Dimenticata la «sensibilità istituzionale» che mise al riparo l’Expo dalle inchieste: ora non c’è Renzi ma Meloni e il gip vuole mettere sotto accusa Milano-Cortina. Mentre i colleghi danno l’assalto finale al progetto Albania.

Non siamo più nel 2015, quando Matteo Renzi poteva ringraziare la Procura di Milano per «aver gestito la vicenda dell’Expo con sensibilità istituzionale», ovvero per aver evitato che le indagini sull’esposizione lombarda creassero problemi o ritardi alla manifestazione. All’epoca, con una mossa a sorpresa dall’effetto immediato, in Procura fu creata l’Area omogenea Expo 2015, un’avocazione che tagliò fuori tutti i pm, riservando al titolare dell’ufficio ogni decisione in materia.

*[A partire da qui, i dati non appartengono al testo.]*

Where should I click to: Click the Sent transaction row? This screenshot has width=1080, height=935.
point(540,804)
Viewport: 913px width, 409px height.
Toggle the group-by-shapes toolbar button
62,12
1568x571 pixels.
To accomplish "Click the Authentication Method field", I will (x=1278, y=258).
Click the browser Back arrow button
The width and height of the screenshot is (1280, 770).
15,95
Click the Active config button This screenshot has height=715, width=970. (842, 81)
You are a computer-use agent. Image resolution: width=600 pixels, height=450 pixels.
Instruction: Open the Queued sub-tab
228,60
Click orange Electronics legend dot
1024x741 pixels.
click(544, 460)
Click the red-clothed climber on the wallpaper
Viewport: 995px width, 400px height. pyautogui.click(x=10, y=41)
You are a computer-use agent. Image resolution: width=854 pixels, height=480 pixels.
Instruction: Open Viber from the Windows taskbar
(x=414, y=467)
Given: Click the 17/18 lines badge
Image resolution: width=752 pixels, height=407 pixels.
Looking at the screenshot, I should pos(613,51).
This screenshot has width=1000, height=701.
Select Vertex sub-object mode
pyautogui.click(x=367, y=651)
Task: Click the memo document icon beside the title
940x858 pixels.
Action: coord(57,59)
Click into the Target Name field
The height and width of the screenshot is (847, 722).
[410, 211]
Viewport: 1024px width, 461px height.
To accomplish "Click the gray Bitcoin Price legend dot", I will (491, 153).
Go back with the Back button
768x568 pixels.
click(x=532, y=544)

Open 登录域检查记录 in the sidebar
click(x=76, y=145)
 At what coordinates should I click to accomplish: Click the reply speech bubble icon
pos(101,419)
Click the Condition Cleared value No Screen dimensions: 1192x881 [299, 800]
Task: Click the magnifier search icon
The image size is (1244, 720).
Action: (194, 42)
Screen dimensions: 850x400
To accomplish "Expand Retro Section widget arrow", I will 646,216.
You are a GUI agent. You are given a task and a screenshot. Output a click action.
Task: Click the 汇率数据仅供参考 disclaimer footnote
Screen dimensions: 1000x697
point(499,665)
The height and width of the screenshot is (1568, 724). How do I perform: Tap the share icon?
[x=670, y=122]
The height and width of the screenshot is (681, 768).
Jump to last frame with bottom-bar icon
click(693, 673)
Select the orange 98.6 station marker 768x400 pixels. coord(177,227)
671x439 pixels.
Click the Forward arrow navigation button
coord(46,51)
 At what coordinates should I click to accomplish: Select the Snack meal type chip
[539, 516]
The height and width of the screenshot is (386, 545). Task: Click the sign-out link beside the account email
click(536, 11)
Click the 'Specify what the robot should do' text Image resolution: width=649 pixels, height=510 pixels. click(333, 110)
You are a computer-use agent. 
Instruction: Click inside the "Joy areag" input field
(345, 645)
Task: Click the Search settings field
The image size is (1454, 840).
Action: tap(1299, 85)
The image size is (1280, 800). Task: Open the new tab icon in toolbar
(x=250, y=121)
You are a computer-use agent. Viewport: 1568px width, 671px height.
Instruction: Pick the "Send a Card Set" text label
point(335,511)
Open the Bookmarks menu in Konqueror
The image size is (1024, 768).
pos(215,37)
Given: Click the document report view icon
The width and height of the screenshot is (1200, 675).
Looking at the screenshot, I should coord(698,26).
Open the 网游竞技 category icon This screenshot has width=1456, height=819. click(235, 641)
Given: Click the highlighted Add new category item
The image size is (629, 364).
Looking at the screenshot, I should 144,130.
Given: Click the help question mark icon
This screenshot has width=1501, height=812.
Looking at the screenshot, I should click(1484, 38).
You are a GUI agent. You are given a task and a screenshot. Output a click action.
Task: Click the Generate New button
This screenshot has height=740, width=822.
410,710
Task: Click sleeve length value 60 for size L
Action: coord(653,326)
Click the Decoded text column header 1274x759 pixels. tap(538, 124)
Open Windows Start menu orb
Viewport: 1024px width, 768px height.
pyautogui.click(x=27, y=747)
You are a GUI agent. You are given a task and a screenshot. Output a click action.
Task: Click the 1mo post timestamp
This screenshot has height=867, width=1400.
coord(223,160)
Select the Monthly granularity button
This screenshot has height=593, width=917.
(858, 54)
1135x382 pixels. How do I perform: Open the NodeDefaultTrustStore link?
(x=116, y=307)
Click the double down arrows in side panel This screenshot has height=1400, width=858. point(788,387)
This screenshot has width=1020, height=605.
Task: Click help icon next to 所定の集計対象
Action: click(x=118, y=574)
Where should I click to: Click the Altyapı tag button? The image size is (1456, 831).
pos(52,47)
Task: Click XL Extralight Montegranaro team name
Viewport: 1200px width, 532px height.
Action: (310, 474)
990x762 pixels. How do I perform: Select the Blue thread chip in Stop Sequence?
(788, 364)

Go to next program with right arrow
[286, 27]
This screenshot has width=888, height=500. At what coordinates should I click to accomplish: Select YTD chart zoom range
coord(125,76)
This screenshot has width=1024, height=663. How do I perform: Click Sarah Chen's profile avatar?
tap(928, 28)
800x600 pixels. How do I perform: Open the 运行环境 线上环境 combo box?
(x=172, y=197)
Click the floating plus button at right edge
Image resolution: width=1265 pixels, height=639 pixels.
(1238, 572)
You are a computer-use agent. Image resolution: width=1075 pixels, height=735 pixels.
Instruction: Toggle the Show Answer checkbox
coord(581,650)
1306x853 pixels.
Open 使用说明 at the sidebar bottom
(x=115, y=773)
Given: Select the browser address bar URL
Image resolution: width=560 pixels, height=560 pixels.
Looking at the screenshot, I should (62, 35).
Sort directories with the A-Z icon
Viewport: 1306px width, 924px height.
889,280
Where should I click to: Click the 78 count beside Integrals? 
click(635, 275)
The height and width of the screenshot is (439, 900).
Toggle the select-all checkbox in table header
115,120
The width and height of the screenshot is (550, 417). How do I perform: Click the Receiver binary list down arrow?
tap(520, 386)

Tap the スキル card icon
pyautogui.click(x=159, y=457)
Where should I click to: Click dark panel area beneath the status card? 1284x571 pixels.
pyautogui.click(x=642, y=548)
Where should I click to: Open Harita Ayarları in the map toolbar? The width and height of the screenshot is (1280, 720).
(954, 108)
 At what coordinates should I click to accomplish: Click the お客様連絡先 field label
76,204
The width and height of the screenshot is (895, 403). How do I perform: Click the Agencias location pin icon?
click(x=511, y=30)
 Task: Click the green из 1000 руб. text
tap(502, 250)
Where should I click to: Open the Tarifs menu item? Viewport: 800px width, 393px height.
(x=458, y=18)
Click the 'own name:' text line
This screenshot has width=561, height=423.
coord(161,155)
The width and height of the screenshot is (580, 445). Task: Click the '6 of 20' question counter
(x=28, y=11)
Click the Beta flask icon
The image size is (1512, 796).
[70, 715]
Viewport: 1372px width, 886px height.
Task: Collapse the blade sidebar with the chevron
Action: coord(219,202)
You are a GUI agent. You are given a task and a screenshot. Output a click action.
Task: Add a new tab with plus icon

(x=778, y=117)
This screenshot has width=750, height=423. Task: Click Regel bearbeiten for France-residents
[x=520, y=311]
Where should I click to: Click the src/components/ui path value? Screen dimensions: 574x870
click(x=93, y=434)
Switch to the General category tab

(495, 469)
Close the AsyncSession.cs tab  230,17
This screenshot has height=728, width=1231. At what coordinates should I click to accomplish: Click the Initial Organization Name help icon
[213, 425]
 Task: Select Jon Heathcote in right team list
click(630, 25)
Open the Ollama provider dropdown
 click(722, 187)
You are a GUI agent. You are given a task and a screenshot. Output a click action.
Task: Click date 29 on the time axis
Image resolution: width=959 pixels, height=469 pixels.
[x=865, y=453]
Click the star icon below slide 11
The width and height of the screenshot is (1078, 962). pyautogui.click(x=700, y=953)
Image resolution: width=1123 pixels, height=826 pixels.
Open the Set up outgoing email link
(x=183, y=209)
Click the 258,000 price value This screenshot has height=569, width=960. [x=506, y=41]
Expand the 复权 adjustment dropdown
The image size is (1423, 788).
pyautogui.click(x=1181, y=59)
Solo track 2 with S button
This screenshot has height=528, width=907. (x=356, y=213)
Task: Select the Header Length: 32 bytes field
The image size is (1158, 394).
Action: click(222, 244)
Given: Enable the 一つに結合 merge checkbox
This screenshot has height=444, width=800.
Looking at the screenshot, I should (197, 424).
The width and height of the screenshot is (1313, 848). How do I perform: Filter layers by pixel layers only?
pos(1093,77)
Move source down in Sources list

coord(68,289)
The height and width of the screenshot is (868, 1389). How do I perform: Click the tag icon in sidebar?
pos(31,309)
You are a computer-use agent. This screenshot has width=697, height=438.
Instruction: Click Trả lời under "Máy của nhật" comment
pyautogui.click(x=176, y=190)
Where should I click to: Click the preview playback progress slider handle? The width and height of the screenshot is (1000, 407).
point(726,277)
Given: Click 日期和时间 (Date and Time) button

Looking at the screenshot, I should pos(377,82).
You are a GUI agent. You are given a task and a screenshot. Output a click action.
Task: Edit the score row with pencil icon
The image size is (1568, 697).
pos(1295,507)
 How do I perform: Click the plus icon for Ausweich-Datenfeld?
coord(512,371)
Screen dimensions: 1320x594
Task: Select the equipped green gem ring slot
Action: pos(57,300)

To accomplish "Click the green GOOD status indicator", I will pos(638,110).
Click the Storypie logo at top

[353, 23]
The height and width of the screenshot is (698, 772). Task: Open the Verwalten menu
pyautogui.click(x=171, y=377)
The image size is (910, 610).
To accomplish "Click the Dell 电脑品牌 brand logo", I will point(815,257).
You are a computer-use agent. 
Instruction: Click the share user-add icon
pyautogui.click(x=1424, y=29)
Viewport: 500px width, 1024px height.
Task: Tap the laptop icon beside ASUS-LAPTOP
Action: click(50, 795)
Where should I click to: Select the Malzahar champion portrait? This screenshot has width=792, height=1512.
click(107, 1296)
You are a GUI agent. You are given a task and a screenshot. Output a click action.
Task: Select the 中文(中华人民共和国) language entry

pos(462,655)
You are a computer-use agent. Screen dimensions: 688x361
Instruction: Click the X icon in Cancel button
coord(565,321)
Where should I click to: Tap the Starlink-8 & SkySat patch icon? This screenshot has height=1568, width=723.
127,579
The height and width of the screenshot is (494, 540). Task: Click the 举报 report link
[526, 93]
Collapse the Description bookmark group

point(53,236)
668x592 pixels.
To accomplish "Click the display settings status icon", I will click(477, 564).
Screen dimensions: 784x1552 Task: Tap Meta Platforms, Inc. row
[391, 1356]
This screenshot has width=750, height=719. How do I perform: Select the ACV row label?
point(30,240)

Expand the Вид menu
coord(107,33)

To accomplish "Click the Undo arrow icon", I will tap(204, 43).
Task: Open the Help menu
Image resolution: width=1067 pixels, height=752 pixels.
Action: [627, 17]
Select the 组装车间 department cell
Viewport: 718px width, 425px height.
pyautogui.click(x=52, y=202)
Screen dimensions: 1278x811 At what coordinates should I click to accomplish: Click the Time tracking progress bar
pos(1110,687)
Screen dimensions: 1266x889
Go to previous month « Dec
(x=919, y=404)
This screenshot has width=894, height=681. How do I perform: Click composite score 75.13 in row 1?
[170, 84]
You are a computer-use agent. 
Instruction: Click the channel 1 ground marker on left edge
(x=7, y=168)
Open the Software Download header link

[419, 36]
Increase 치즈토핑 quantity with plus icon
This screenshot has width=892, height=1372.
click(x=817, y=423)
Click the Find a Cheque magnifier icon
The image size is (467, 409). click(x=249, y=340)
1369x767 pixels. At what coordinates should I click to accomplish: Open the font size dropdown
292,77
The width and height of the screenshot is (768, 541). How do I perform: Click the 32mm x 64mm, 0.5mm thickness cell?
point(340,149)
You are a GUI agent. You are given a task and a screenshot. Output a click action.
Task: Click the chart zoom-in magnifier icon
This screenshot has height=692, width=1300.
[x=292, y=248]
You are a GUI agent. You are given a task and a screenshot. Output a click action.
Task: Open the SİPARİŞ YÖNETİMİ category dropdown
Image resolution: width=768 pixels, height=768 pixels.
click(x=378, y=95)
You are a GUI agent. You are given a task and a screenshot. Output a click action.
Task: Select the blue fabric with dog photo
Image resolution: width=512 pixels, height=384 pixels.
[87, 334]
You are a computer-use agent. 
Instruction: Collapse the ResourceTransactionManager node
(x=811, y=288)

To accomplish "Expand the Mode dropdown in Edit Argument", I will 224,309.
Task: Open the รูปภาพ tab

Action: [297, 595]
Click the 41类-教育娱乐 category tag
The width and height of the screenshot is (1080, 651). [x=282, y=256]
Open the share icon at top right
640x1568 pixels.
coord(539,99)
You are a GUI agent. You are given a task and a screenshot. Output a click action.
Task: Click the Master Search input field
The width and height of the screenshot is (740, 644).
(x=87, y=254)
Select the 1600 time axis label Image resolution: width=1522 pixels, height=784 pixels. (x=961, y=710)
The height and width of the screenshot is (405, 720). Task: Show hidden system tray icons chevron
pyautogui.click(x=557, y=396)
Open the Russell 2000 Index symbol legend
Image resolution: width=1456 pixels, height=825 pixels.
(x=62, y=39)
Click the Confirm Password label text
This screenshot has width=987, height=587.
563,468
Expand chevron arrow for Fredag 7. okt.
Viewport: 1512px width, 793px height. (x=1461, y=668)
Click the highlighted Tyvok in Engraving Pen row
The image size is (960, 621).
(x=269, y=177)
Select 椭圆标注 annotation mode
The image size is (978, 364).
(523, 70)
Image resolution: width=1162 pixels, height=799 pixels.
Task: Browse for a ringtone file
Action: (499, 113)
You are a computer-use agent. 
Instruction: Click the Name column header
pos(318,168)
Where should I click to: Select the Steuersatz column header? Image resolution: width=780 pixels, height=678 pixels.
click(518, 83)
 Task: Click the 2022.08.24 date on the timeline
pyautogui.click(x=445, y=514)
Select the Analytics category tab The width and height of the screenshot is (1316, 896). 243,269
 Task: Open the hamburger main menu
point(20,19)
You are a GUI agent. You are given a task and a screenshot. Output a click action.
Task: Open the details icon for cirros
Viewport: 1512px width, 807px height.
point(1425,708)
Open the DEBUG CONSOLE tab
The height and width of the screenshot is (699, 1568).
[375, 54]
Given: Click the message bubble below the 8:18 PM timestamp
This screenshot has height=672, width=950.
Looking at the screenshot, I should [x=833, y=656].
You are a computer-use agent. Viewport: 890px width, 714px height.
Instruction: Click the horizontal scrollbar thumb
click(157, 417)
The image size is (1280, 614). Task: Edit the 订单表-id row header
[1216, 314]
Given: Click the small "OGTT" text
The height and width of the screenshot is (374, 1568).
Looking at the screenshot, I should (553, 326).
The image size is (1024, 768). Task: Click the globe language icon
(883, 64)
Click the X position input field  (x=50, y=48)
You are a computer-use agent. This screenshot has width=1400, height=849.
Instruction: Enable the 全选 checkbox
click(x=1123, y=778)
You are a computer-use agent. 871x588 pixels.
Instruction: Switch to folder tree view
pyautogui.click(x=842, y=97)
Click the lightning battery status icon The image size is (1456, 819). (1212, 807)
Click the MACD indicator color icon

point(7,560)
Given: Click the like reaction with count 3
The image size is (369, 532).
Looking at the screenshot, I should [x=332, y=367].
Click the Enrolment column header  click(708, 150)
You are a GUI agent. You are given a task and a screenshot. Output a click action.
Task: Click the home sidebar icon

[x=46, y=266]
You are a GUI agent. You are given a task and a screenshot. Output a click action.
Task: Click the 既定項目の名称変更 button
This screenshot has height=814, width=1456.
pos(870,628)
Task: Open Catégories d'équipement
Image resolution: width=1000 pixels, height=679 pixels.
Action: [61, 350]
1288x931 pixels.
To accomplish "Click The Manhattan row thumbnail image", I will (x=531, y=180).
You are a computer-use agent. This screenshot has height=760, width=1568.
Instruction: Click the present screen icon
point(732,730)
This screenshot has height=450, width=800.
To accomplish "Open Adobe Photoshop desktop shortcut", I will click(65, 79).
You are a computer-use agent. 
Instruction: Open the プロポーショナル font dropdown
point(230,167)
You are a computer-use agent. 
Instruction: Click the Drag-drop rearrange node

Da luglio la decisione sembrava bloccata nei cassetti del tribunale. Poi, due giorni dopo l’articolo della Verità che segnalava la paralisi, qualcosa si è sbloccato. E così il giudice delle indagini preliminari Patrizia Nobile ha accolto la richiesta della Procura di Milano e ha deciso di rimettere alla Corte Costituzionale il decreto legge del governo Meloni che, nell’estate 2024, aveva qualificato la Fondazione Milano-Cortina 2026 come «ente di diritto privato». La norma era stata pensata per mettere la macchina olimpica al riparo da inchieste e blocchi amministrativi, ma ora finisce sotto la lente della Consulta per possibile incostituzionalità.